▶ [TASK DESCRIPTION]:
A word-for-word restatement of all the records is the required answer.

▶ [Dataset items]:
|---|
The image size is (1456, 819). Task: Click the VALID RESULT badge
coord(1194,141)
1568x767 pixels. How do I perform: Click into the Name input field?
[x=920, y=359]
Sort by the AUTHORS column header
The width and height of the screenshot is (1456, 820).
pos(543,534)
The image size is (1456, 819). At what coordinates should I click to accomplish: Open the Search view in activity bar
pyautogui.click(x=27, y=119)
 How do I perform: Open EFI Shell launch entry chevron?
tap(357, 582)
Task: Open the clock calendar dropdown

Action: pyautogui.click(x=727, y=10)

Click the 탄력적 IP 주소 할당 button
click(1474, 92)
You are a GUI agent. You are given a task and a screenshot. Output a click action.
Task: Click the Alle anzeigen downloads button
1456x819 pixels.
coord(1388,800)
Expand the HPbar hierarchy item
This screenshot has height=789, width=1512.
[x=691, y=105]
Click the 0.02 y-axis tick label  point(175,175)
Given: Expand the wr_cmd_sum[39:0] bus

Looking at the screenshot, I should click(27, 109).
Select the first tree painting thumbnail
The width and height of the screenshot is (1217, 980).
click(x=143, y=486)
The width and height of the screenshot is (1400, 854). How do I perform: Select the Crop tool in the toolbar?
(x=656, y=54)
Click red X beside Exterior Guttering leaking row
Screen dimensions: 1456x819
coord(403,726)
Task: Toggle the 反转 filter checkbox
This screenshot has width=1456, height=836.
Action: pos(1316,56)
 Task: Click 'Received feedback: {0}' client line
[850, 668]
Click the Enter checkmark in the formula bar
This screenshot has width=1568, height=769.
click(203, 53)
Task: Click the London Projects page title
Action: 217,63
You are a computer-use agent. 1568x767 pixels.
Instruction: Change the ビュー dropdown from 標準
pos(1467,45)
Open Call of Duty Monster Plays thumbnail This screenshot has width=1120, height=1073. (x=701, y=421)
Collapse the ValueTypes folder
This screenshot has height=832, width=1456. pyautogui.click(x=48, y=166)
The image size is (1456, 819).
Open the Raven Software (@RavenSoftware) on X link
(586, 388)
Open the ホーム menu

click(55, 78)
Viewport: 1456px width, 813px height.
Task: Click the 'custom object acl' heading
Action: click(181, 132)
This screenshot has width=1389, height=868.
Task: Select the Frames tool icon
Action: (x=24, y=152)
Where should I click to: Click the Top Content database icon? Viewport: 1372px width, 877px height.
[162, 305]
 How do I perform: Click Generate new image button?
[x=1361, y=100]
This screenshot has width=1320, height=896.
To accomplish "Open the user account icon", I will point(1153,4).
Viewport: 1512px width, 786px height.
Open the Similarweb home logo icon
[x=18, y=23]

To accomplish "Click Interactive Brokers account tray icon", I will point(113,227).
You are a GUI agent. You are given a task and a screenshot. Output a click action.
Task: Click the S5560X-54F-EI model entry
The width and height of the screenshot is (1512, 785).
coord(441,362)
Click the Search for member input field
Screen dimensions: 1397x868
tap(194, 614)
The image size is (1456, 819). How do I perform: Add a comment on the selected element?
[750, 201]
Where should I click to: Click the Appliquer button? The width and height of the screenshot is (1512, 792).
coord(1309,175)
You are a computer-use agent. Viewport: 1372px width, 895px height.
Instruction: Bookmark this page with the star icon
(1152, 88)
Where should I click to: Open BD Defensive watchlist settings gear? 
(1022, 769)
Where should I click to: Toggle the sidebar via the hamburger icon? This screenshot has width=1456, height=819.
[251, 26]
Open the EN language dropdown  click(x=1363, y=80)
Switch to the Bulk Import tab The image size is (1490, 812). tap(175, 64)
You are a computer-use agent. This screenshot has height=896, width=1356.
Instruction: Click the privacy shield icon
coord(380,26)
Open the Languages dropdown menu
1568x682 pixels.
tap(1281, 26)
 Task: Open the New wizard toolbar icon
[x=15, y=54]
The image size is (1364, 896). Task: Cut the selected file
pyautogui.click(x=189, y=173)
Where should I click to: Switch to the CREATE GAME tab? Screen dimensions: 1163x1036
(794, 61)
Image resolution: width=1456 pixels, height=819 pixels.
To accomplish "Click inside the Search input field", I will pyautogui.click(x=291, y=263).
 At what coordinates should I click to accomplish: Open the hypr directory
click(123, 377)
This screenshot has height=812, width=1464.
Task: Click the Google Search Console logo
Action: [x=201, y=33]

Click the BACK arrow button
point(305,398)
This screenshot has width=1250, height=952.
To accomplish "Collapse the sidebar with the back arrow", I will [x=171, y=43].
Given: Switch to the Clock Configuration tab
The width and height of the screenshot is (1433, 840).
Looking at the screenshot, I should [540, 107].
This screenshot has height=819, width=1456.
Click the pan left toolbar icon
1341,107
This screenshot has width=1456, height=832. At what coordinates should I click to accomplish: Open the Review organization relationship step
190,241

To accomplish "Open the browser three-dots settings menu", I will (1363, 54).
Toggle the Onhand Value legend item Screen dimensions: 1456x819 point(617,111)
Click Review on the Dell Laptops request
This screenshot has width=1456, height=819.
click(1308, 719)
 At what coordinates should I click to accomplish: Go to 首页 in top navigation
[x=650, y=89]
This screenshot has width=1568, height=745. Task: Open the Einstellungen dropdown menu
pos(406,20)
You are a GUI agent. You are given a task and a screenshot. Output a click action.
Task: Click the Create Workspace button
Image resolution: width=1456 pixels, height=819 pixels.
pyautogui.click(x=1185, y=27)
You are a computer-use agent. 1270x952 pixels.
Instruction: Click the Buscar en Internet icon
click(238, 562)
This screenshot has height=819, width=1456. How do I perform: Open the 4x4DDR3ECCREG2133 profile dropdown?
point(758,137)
|---|
▶ [SOLUTION BELOW]:
The image size is (1456, 819). Task: Click the VALID RESULT badge
coord(1194,141)
1568x767 pixels. How do I perform: Click into the Name input field?
[x=920, y=359]
Sort by the AUTHORS column header
The width and height of the screenshot is (1456, 820).
pos(543,534)
The image size is (1456, 819). At what coordinates should I click to accomplish: Open the Search view in activity bar
pyautogui.click(x=27, y=119)
 How do I perform: Open EFI Shell launch entry chevron?
tap(357, 582)
Task: Open the clock calendar dropdown

Action: pyautogui.click(x=727, y=10)

Click the 탄력적 IP 주소 할당 button
click(1474, 92)
You are a GUI agent. You are given a task and a screenshot. Output a click action.
Task: Click the Alle anzeigen downloads button
1456x819 pixels.
coord(1388,800)
Expand the HPbar hierarchy item
This screenshot has height=789, width=1512.
[x=691, y=105]
Click the 0.02 y-axis tick label  point(175,175)
Given: Expand the wr_cmd_sum[39:0] bus

Looking at the screenshot, I should click(27, 109).
Select the first tree painting thumbnail
The width and height of the screenshot is (1217, 980).
click(x=143, y=486)
The width and height of the screenshot is (1400, 854). How do I perform: Select the Crop tool in the toolbar?
(x=656, y=54)
Click red X beside Exterior Guttering leaking row
Screen dimensions: 1456x819
coord(403,726)
Task: Toggle the 反转 filter checkbox
This screenshot has width=1456, height=836.
Action: pos(1316,56)
 Task: Click 'Received feedback: {0}' client line
[850, 668]
Click the Enter checkmark in the formula bar
This screenshot has width=1568, height=769.
click(203, 53)
Task: Click the London Projects page title
Action: 217,63
You are a computer-use agent. 1568x767 pixels.
Instruction: Change the ビュー dropdown from 標準
pos(1467,45)
Open Call of Duty Monster Plays thumbnail This screenshot has width=1120, height=1073. (x=701, y=421)
Collapse the ValueTypes folder
This screenshot has height=832, width=1456. pyautogui.click(x=48, y=166)
The image size is (1456, 819).
Open the Raven Software (@RavenSoftware) on X link
(586, 388)
Open the ホーム menu

click(55, 78)
Viewport: 1456px width, 813px height.
Task: Click the 'custom object acl' heading
Action: click(181, 132)
This screenshot has width=1389, height=868.
Task: Select the Frames tool icon
Action: (x=24, y=152)
Where should I click to: Click the Top Content database icon? Viewport: 1372px width, 877px height.
[162, 305]
 How do I perform: Click Generate new image button?
[x=1361, y=100]
This screenshot has width=1320, height=896.
To accomplish "Open the user account icon", I will point(1153,4).
Viewport: 1512px width, 786px height.
Open the Similarweb home logo icon
[x=18, y=23]

To accomplish "Click Interactive Brokers account tray icon", I will point(113,227).
You are a GUI agent. You are given a task and a screenshot. Output a click action.
Task: Click the S5560X-54F-EI model entry
The width and height of the screenshot is (1512, 785).
coord(441,362)
Click the Search for member input field
Screen dimensions: 1397x868
tap(194, 614)
The image size is (1456, 819). How do I perform: Add a comment on the selected element?
[750, 201]
Where should I click to: Click the Appliquer button? The width and height of the screenshot is (1512, 792).
coord(1309,175)
You are a computer-use agent. Viewport: 1372px width, 895px height.
Instruction: Bookmark this page with the star icon
(1152, 88)
Where should I click to: Open BD Defensive watchlist settings gear? 
(1022, 769)
Where should I click to: Toggle the sidebar via the hamburger icon? This screenshot has width=1456, height=819.
[251, 26]
Open the EN language dropdown  click(x=1363, y=80)
Switch to the Bulk Import tab The image size is (1490, 812). tap(175, 64)
You are a computer-use agent. This screenshot has height=896, width=1356.
Instruction: Click the privacy shield icon
coord(380,26)
Open the Languages dropdown menu
1568x682 pixels.
tap(1281, 26)
 Task: Open the New wizard toolbar icon
[x=15, y=54]
The image size is (1364, 896). Task: Cut the selected file
pyautogui.click(x=189, y=173)
Where should I click to: Switch to the CREATE GAME tab? Screen dimensions: 1163x1036
(794, 61)
Image resolution: width=1456 pixels, height=819 pixels.
To accomplish "Click inside the Search input field", I will pyautogui.click(x=291, y=263).
 At what coordinates should I click to accomplish: Open the hypr directory
click(123, 377)
This screenshot has height=812, width=1464.
Task: Click the Google Search Console logo
Action: [x=201, y=33]

Click the BACK arrow button
point(305,398)
This screenshot has width=1250, height=952.
To accomplish "Collapse the sidebar with the back arrow", I will [x=171, y=43].
Given: Switch to the Clock Configuration tab
The width and height of the screenshot is (1433, 840).
Looking at the screenshot, I should [540, 107].
This screenshot has height=819, width=1456.
Click the pan left toolbar icon
1341,107
This screenshot has width=1456, height=832. At what coordinates should I click to accomplish: Open the Review organization relationship step
190,241

To accomplish "Open the browser three-dots settings menu", I will (1363, 54).
Toggle the Onhand Value legend item Screen dimensions: 1456x819 point(617,111)
Click Review on the Dell Laptops request
This screenshot has width=1456, height=819.
click(1308, 719)
 At what coordinates should I click to accomplish: Go to 首页 in top navigation
[x=650, y=89]
This screenshot has width=1568, height=745. Task: Open the Einstellungen dropdown menu
pos(406,20)
You are a GUI agent. You are given a task and a screenshot. Output a click action.
Task: Click the Create Workspace button
Image resolution: width=1456 pixels, height=819 pixels.
pyautogui.click(x=1185, y=27)
You are a computer-use agent. 1270x952 pixels.
Instruction: Click the Buscar en Internet icon
click(238, 562)
This screenshot has height=819, width=1456. How do I perform: Open the 4x4DDR3ECCREG2133 profile dropdown?
point(758,137)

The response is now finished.